- **Problem to work on**: The required output is the line with "BALANCE BOILIES EXCLUSIVE (94, 317)" and each line that follows it to the end of the entries below, copied exactly and with nothing added.

- **Exercise input**:
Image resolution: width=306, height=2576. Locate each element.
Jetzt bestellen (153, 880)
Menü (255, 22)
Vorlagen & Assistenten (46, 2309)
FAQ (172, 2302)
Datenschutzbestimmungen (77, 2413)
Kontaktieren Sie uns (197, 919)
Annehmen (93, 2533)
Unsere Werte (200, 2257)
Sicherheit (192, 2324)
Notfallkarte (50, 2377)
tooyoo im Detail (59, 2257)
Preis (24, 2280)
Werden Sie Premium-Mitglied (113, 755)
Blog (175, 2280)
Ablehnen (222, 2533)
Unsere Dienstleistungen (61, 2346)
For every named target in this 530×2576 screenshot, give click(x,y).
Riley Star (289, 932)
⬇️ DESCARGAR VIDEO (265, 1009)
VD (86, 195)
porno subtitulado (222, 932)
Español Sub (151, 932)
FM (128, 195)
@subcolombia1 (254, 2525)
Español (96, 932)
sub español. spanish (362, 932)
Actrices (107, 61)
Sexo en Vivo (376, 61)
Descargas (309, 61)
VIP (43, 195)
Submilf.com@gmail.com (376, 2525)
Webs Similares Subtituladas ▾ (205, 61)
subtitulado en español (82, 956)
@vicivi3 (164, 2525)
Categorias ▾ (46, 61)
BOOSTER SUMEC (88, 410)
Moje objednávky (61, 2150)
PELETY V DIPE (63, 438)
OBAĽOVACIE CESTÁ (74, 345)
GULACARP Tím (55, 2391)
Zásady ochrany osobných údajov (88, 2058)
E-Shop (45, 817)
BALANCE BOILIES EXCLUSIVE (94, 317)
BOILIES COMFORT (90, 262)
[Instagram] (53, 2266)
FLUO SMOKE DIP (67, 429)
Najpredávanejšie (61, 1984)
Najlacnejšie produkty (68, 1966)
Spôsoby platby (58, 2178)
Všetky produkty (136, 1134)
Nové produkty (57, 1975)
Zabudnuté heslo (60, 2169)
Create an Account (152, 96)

- **Response area**:
BALANCE BOILIES EXCLUSIVE (94, 317)
BOILIES COMFORT (90, 262)
[Instagram] (53, 2266)
FLUO SMOKE DIP (67, 429)
Najpredávanejšie (61, 1984)
Najlacnejšie produkty (68, 1966)
Spôsoby platby (58, 2178)
Všetky produkty (136, 1134)
Nové produkty (57, 1975)
Zabudnuté heslo (60, 2169)
Create an Account (152, 96)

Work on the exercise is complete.